Human vision models are at the core of image processing. For instance, classical approaches to the problem of image quality are based on models that include knowledge about human vision. However, nowadays, deep learning approaches have obtained competitive results by simply approaching this problem as regression of human decisions, and training an standard network on human-rated datasets. These approaches have the advantages of being easily adaptable to a particular problem and they fit very efficiently when data is available. However, mainly due to the excess of parameters, they have the problems of lack of interpretability, and over-fitting. Here we propose a vision model that combines the best of both worlds by using a parametric neural network architecture. We parameterize the layers to have bioplausible functionality, and provide a set of bioplausible parameters.

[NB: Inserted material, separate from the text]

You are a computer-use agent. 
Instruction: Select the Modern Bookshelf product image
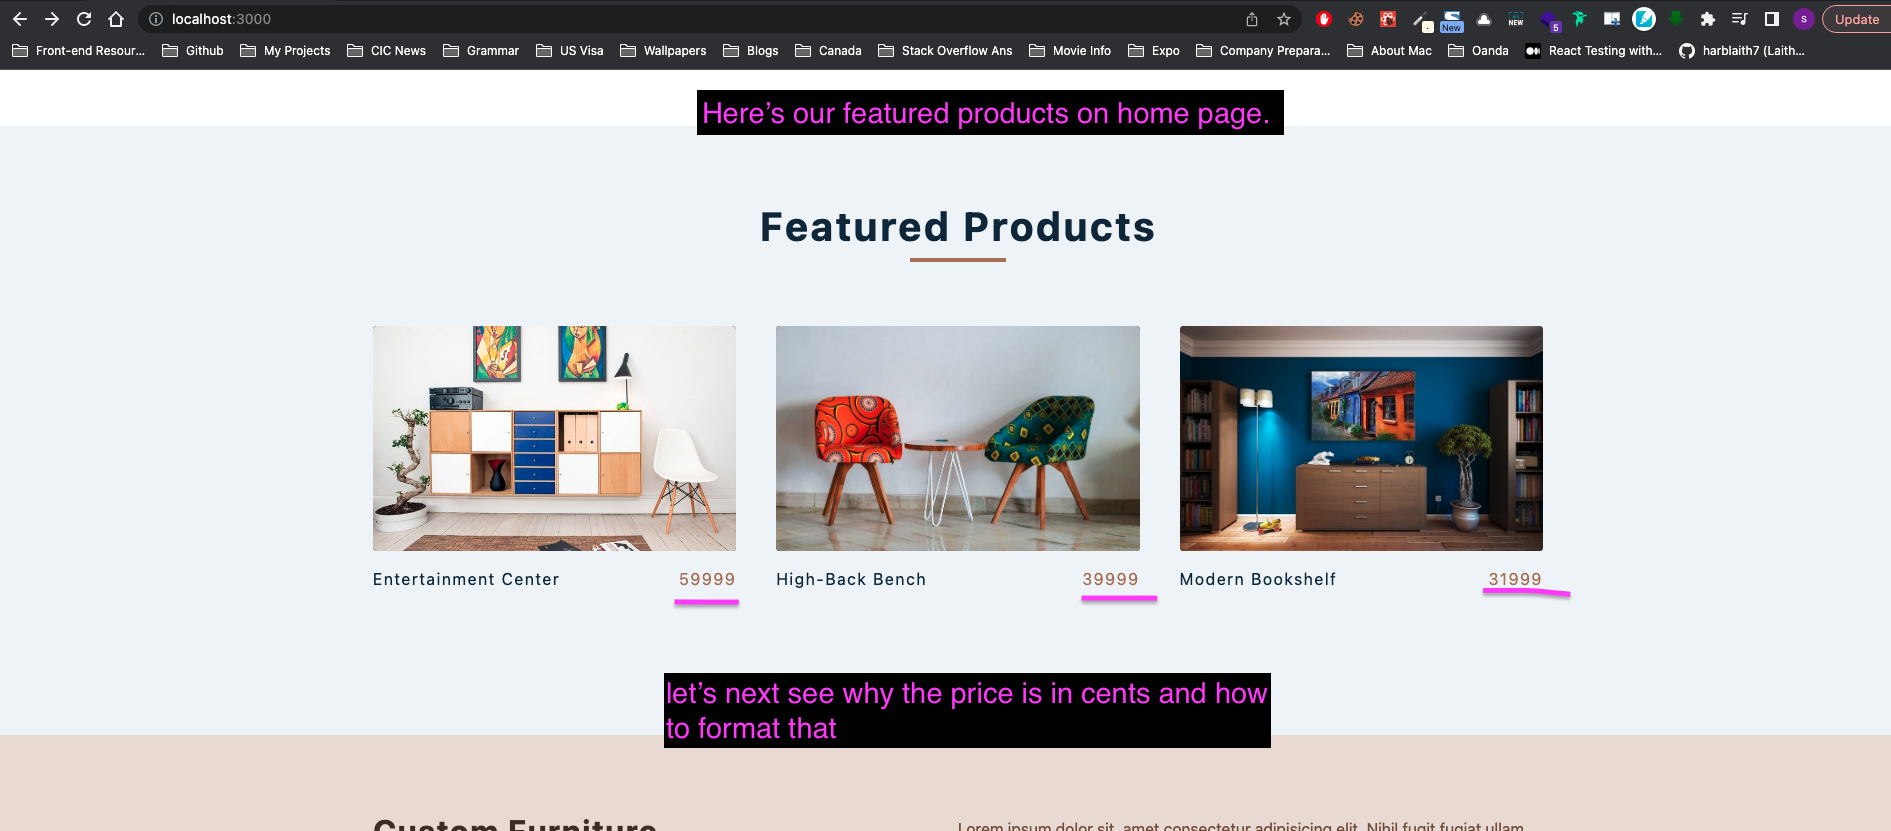pyautogui.click(x=1361, y=438)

We analyzed different versions of the model and compared it with the non-parametric version. The parametric models achieve a three orders of magnitude reduction in the number of parameters without suffering in regression performance. Furthermore, we show that the parametric models behave better during training and are easier to interpret as vision models. Interestingly, we find that, even initialized with bioplausible trained for regression using human rated datasets, which we call the feature-spreading problem. This suggests that the deep learning approach is inherently flawed, and emphasizes the need to evaluate and train models beyond regression.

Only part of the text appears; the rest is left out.